### EXCERPTED DATA
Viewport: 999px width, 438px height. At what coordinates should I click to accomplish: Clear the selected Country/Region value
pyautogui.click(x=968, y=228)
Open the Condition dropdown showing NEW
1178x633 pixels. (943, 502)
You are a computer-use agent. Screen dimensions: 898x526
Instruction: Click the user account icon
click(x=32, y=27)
...
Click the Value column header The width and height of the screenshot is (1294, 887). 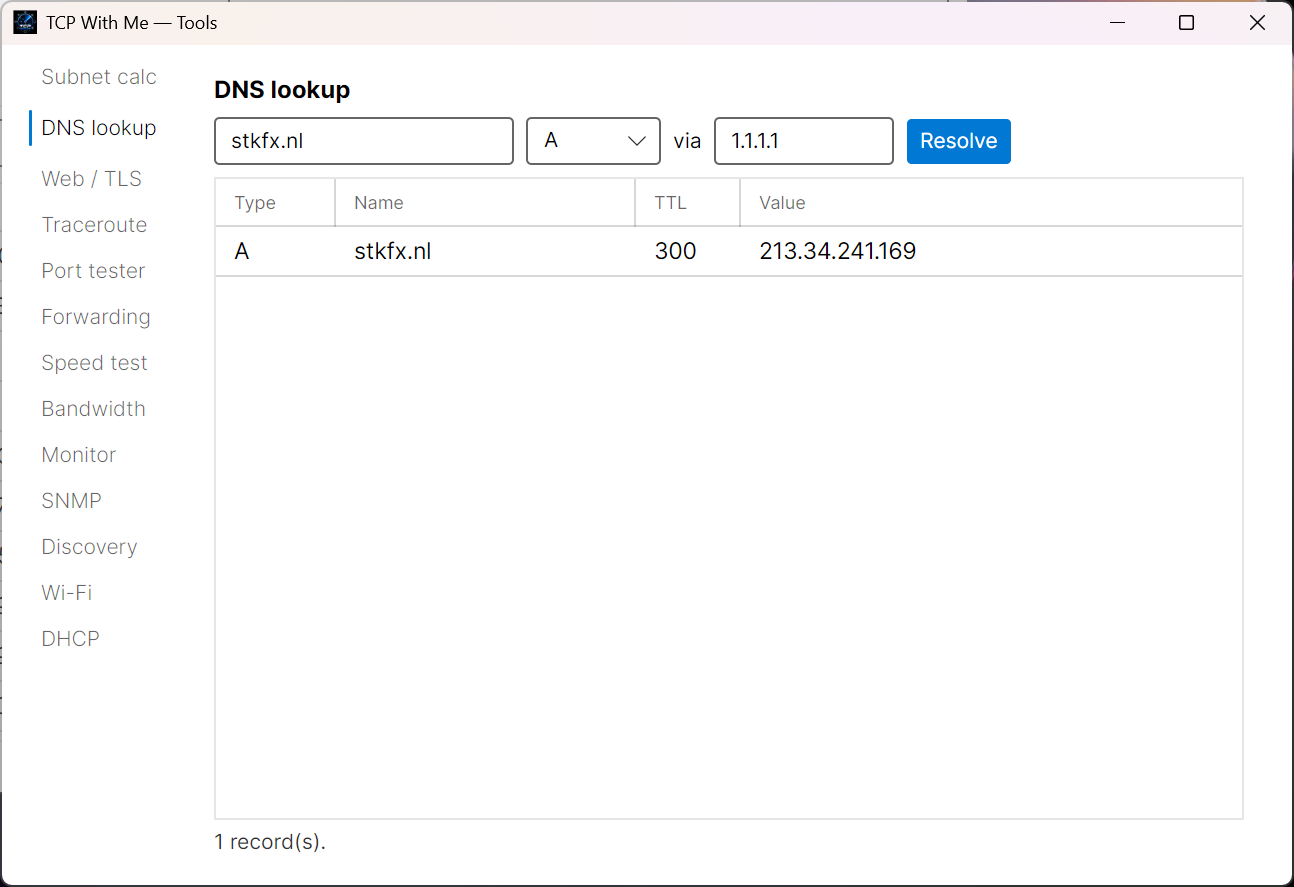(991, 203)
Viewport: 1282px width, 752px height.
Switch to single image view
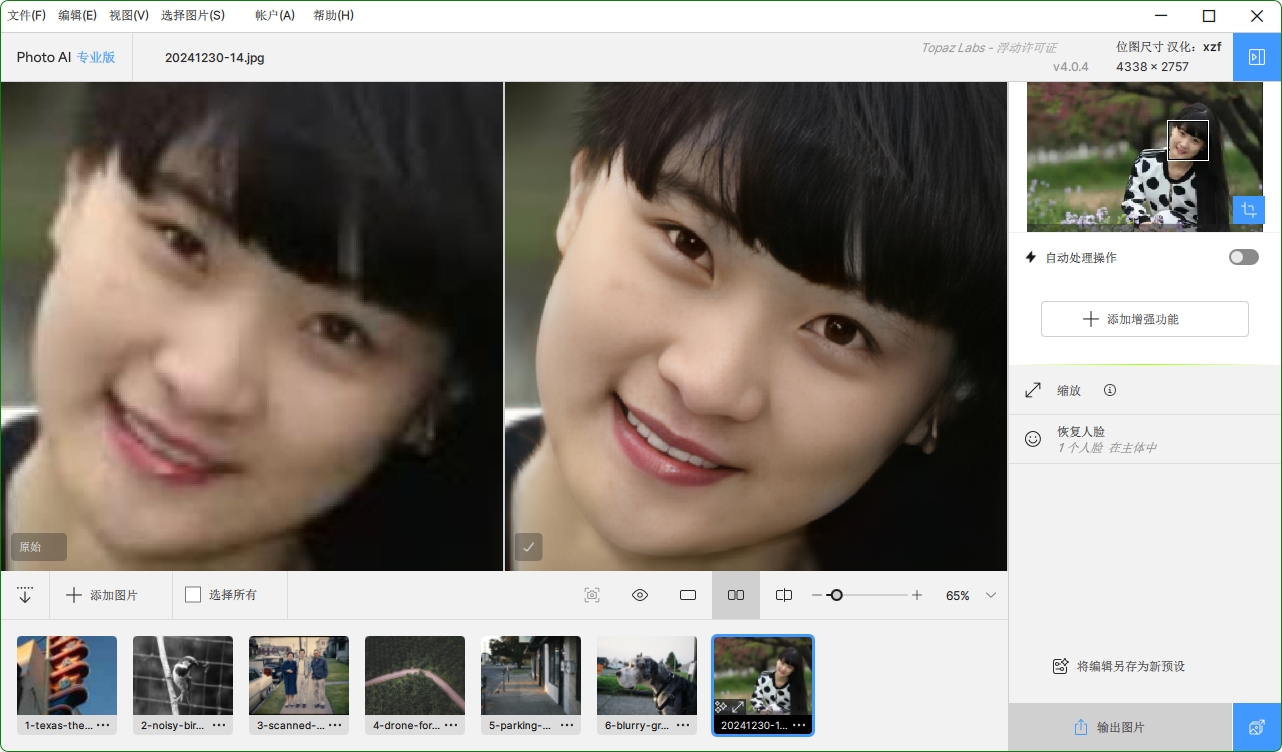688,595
* * *
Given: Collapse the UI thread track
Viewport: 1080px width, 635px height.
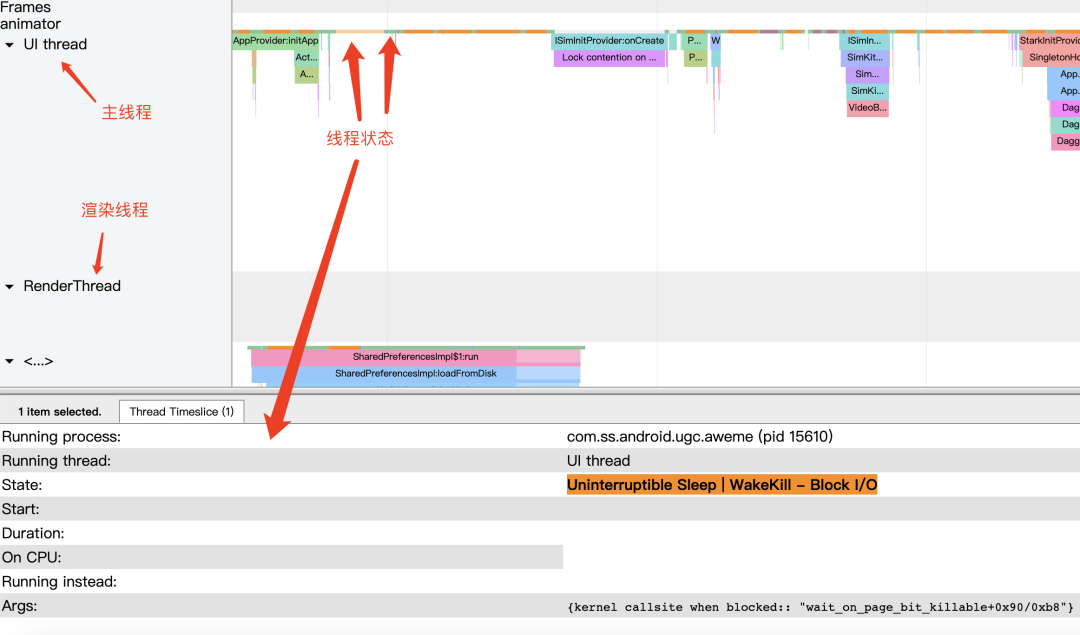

### WHAT TO WORK ON
From the records above, copy only the lines starting with the line that holds "Given: Collapse the UI thread track" and going on through the line that holds "Viewport: 1080px width, 635px height.", exactly as written.

### THE COMPLETED TASK
Given: Collapse the UI thread track
Viewport: 1080px width, 635px height.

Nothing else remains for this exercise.